狭い国土に原発が立ち並ぶ日本は武力では防衛することができない。だから日本は武力は自分から使うべきではない。海外派遣でも非武装を貫き、非武装による集団安全保障活動を行うべきだ、と言うのだ。そして国内では敵を作らないための素質を高め、敵愾心を煽るすべての行動を慎むのが日本にとって最も安上がりで効果的な国防だ、と言っている。*ただし伊勢崎氏は武力を持たないべき、とは言っていない。
                                          
実際にアフガンで地元の軍閥武装解除を行ってきた彼によると、戦争をしてない日本だからこそ現地の軍閥を説得できたという。日露戦争に勝って(笑)(アフガンもソ連に勝った)アメリカに原爆を落とされて、平和によって経済復興してきた日本が言うなら仕方がない、と現地の人たちに言われたそうだ。実際 イラクに派遣された自衛隊が殆ど被害にあわなかったのも現地のイスラム指導者が『復興作業だけに従事する自衛隊への攻撃は反イスラムである』というファトワー(宗教令)を出したからだそうだ。現地では自衛隊はわざと目立つように日の丸を大書した緑の迷彩服を着ていたという。そうすることが最も安全だと考えたからだ。反面 その緊張感から帰国後 何人もの自殺者を出したのだろう。
      
非常に説得力がある話だし、ボクもその通りだと思う。半分は誤解にしろ、日本にはそう思ってもらえるだけの実績がある。戦後70年間 戦争で誰も殺していないという、安倍晋三の大好きな戦後レジームの成果だ(笑)。ただし現実にはアメリカの民間軍事会社自衛隊の周りを護衛していたという話もボクは現地に行った人から聞いている。この件はTVも新聞も取材は絶対NGだったそうだ。

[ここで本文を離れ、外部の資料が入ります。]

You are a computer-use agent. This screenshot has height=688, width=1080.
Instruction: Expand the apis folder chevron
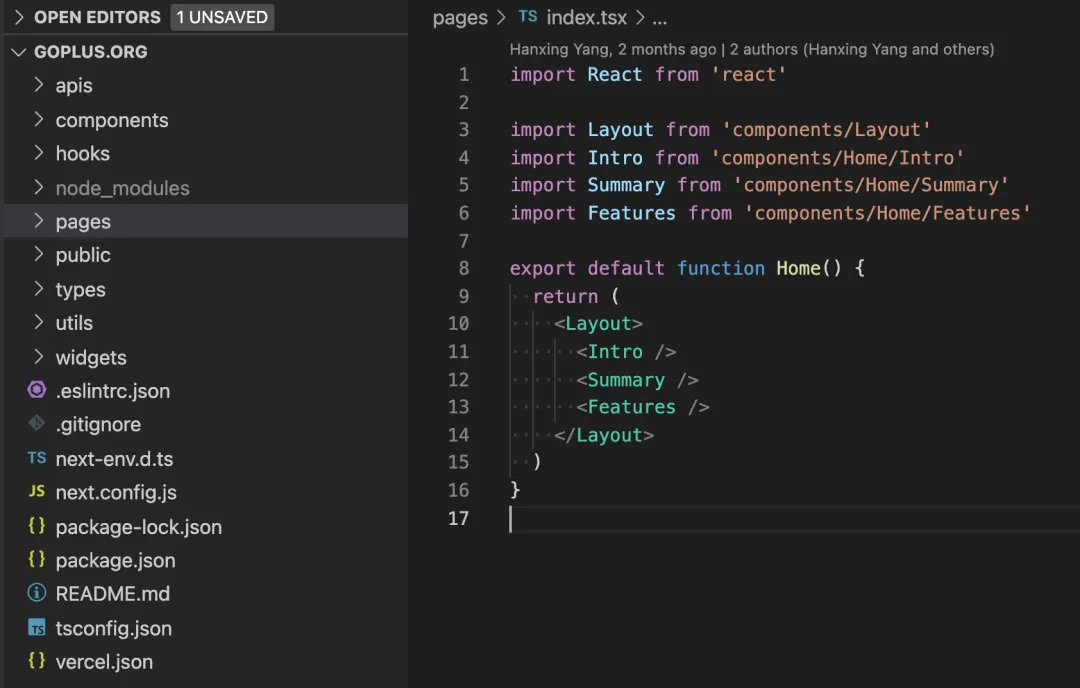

                                       
敵は作らない、武力は使わないのが最も効率的で安全。伊勢崎氏の話は倫理じゃなく、実利的な、プラグマティックであるところが良い。ただ9条を守れとだけ言ったって、北朝鮮のミサイル実験が行われたり、中国軍が日本の周りをウロチョロしてる中では説得力はない。安全保障のためにはどうすればいいのか、も考えなければただのアホだ。かといって安全保障とか国を守れとか言いながら、原発を日本中に並べて平気なのは殆ど認知症と一緒だ。北朝鮮工作員のテロや連中のボロミサイルがまぐれで当たっただけで、日本はもうアウトじゃないか。

                                      
更に伊勢崎氏は今の日本の反韓・反中国の雰囲気を顧みて、そういう『熱狂は核兵器を超える真の大量破壊兵器』と言う。彼は東ティモールで国連平和維持軍(PKO)を統括していた際、ニュージーランド部隊の若い兵士が1名、現地の民兵に喉をかき切られて殺された、という事件があったそうだ。その事件を受けて伊勢崎氏は、従来は警告した後でなければ許されなかった武器の使用基準を目視のみで発砲して良いと緩めたところ、怒りに燃えたニュージーランド部隊はたいした装備も持ってない現地の民兵を徹底的に追い詰めて全員 蜂の巣にしたそうだ。武器の仕様基準を緩めたことが良かったのかどうか、彼にとっては心に一生背負う十字架になっているという。伊勢崎氏は今の日本の雰囲気はその時のニュージーランド兵の復讐のための熱狂とそっくりだ、と指摘している。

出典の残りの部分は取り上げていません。